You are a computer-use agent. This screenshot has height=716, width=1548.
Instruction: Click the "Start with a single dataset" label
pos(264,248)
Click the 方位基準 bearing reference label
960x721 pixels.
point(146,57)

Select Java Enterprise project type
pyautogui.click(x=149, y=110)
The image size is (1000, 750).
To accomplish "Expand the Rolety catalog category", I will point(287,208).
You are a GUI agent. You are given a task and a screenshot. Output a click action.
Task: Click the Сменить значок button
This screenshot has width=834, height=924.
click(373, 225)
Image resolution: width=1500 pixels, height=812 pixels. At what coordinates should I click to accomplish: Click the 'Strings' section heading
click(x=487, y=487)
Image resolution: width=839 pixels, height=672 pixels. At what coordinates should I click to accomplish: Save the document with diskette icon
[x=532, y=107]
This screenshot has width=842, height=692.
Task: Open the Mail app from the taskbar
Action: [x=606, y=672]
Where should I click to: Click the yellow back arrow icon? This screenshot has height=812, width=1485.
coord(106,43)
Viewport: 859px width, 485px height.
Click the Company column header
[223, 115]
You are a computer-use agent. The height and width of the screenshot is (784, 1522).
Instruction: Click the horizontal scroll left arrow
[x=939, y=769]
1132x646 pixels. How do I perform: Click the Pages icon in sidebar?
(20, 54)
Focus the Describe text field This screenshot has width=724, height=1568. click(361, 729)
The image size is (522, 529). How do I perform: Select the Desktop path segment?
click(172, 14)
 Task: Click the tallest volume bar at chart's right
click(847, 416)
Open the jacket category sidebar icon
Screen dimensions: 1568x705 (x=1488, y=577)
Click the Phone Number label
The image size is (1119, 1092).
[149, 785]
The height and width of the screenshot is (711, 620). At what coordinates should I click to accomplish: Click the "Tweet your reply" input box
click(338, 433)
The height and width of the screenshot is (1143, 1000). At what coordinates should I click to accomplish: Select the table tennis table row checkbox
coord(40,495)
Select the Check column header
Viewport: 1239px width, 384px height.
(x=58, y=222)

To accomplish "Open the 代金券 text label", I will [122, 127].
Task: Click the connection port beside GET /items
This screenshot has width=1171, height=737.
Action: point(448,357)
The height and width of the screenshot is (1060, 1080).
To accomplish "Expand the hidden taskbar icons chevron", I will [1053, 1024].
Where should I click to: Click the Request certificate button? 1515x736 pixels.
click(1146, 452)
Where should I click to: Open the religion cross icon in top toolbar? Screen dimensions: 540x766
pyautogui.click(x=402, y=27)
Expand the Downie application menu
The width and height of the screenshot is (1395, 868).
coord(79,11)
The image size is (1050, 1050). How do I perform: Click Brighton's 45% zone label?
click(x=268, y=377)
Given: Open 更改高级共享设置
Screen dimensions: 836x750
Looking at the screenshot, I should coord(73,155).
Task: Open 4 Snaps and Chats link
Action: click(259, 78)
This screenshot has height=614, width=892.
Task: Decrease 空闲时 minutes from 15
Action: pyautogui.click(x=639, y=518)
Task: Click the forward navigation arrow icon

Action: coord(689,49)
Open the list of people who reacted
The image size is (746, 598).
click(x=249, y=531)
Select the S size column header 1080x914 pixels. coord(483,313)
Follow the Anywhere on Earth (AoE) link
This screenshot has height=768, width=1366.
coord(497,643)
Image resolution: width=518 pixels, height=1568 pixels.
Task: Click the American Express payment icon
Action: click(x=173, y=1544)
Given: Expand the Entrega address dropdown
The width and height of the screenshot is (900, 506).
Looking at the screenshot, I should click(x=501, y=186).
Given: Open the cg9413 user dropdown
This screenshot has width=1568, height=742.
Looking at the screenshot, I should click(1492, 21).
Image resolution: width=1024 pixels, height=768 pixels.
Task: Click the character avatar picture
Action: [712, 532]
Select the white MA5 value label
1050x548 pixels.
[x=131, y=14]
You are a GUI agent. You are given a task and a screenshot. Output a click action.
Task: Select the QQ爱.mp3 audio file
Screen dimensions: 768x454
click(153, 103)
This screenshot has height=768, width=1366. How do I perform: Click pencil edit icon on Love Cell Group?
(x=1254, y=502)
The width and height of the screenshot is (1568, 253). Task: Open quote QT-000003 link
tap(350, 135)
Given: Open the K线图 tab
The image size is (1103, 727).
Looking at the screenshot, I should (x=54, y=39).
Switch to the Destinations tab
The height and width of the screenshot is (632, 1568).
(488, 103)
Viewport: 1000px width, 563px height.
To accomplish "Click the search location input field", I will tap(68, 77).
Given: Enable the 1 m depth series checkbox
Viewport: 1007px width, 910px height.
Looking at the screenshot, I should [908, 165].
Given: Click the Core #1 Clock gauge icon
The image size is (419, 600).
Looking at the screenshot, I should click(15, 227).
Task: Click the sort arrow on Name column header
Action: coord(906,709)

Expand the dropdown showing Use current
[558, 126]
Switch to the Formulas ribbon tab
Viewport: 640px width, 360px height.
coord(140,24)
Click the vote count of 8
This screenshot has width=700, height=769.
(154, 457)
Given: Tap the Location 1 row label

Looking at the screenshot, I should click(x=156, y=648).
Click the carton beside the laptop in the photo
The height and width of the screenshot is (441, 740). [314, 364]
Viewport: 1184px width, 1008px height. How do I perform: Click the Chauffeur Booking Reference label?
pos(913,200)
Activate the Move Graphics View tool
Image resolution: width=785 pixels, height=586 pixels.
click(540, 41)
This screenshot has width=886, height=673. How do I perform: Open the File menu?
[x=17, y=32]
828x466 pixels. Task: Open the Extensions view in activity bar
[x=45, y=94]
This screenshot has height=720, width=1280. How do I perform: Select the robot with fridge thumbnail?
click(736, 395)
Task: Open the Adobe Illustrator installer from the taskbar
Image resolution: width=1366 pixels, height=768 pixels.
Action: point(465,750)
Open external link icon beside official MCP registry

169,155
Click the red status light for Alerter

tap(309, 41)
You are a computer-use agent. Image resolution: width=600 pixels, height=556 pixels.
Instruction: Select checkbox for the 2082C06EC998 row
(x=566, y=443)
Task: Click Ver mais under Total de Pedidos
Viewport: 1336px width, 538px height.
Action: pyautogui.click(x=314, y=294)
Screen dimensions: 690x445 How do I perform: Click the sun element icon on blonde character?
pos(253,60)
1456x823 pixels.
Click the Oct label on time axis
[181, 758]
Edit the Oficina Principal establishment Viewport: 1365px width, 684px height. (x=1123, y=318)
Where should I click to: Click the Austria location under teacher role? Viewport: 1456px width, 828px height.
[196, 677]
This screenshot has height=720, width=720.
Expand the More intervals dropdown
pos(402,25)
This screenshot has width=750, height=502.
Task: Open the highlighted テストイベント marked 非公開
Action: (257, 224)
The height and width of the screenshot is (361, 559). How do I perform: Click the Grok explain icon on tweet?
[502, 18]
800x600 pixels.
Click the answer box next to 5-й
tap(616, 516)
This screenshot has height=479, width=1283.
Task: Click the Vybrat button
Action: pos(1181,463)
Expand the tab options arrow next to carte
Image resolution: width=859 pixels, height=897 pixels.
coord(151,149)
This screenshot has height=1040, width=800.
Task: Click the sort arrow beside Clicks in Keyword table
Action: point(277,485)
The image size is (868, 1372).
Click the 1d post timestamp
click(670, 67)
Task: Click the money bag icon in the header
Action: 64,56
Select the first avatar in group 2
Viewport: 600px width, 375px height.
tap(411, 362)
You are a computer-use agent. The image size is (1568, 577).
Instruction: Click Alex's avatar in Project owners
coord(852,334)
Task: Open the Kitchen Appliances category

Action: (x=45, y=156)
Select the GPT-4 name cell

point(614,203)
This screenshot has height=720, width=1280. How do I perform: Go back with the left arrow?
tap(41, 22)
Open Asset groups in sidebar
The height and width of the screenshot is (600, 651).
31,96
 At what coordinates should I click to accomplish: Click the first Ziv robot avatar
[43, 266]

• _Problem to solve_
Transcribe, exactly as written, all lines of the entries above from the first to the one containing "Viewport: 859px width, 485px height.", and no more.

• _Expected output_
You are a computer-use agent. This screenshot has height=716, width=1548.
Instruction: Click the "Start with a single dataset" label
pos(264,248)
Click the 方位基準 bearing reference label
960x721 pixels.
point(146,57)

Select Java Enterprise project type
pyautogui.click(x=149, y=110)
The image size is (1000, 750).
To accomplish "Expand the Rolety catalog category", I will point(287,208).
You are a GUI agent. You are given a task and a screenshot. Output a click action.
Task: Click the Сменить значок button
This screenshot has width=834, height=924.
click(373, 225)
Image resolution: width=1500 pixels, height=812 pixels. At what coordinates should I click to accomplish: Click the 'Strings' section heading
click(x=487, y=487)
Image resolution: width=839 pixels, height=672 pixels. At what coordinates should I click to accomplish: Save the document with diskette icon
[x=532, y=107]
This screenshot has width=842, height=692.
Task: Open the Mail app from the taskbar
Action: [x=606, y=672]
Where should I click to: Click the yellow back arrow icon? This screenshot has height=812, width=1485.
coord(106,43)
Viewport: 859px width, 485px height.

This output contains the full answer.